Neither of those are available in the UK so they don't count! Lightweight isn't everything.


----------



## masammut (Jul 13, 2011)

RobDon said:


> Neither of those are available in the UK so they don't count! Lightweight isn't everything.


CYC used to stock the EP800 and soon getting the EP801 - I bought 2 EP801s lovely machines - light, good balance, not noisy, and powerful. what else do you want in a polisher?


----------



## masammut (Jul 13, 2011)

my previous machine was 3kg and it gets proper tiring after doing a whole car!


----------



## RobDom (Oct 26, 2005)

One that's actually available to buy!


----------



## masammut (Jul 13, 2011)

RobDon said:


> One that's actually available to buy!


many ppl are recommending the Rupes LH18 ENS http://www.rupes.com/p/mt/en/0207585880250

Very light and durable as they are used for marine applications.


----------



## Alzak (Aug 31, 2010)

masammut said:


> CYC used to stock the EP800 and soon getting the EP801 - I bought 2 EP801s lovely machines - light, good balance, not noisy, and powerful. what else do you want in a polisher?

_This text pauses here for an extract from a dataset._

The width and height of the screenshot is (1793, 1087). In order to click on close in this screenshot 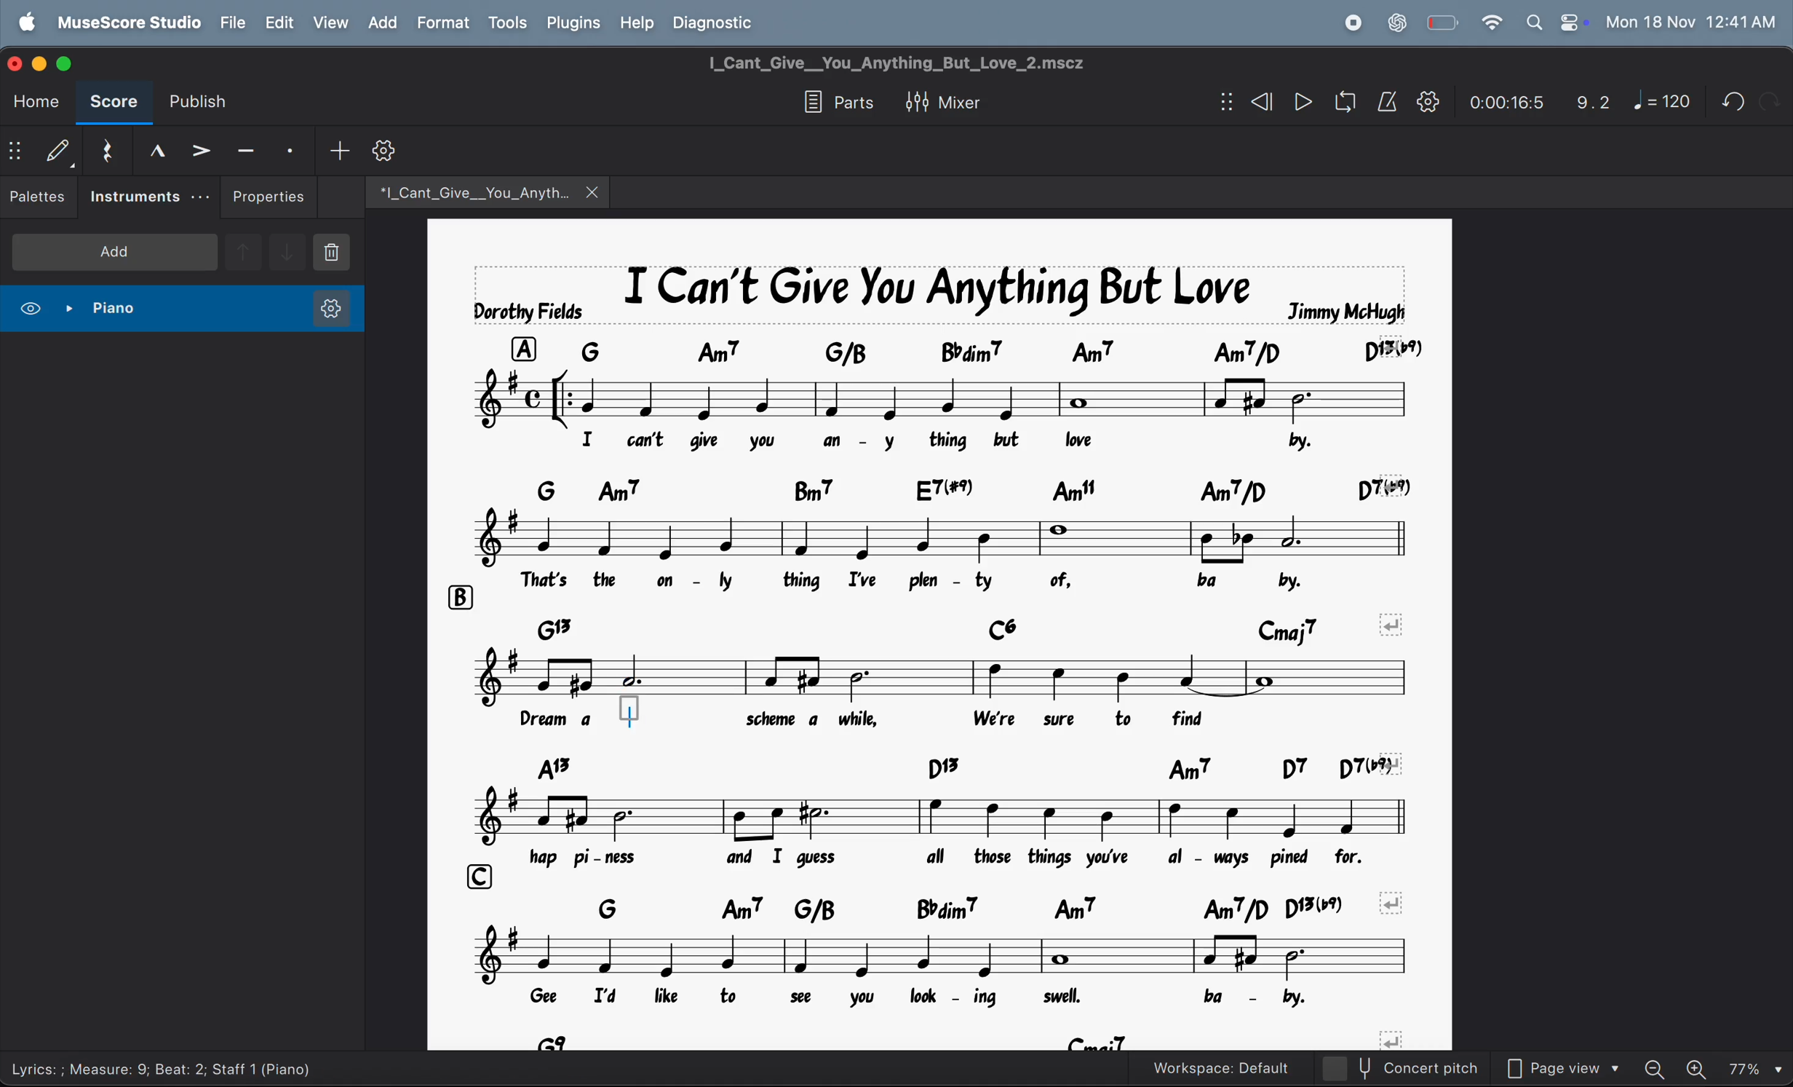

Have to agree on this I also bought EP801 last year and is a lovely machine not as good as festool ... but for this price You can get anything better than that


----------



## RobDom (Oct 26, 2005)

I've heard the Rupes are quite loud and they eat brushes! Also the EP801 does look nice but it's not available in the UK.


----------



## Saab_viggen (Jun 15, 2012)

Im in the market for a rotary, and too started looking at this dewalt machine (£140 price point) as seen it alot in the meguiars training videos so figured it must be good. most of my other home tools drills saws etc are dewalt and always been v good. but the 3kg weight factor does bother me on a tool I want to be able to float around like a dance partner.. I also looked at the dodo juice machine, but no idea of the pedigree of the actual manufacturer of the dodo badged polisher. from the close up pics of dodo polisher the plastic mouldings looked a bit rough. other people also moaned about this polisher not liking the grip and trigger. I just didnt like dodo juice marketing style - put me off, seemed a bit silly to me unprofessional choice of branding ,but cant say nout against their product as not tried. I just think the logos and stuff about DAD's is a bit dumb and toytown, and puts me off even trying any!. Having read this thread Im really interested in the Rupes rotary LH 18ENS. looks like its nice and balanced and nice handle end (looks a bit like a copy of the flex one) I just can yet find it for sale like the one that is pictured. 
the one on the rupes .co.uk website looks different. http://www.rupestools.co.uk/index.php?i=144

I would go for a CYC EP801 if could get one as dont really want to spend more than £100, as its only for light use. what happened did they loose a shipping container in the sea en route from china??


----------



## masammut (Jul 13, 2011)

Saab_viggen said:


> http://www.rupestools.co.uk/index.php?i=144
> 
> I would go for a CYC EP801 if could get one as dont really want to spend more than £100, as its only for light use. what happened did they loose a shipping container in the sea en route from china??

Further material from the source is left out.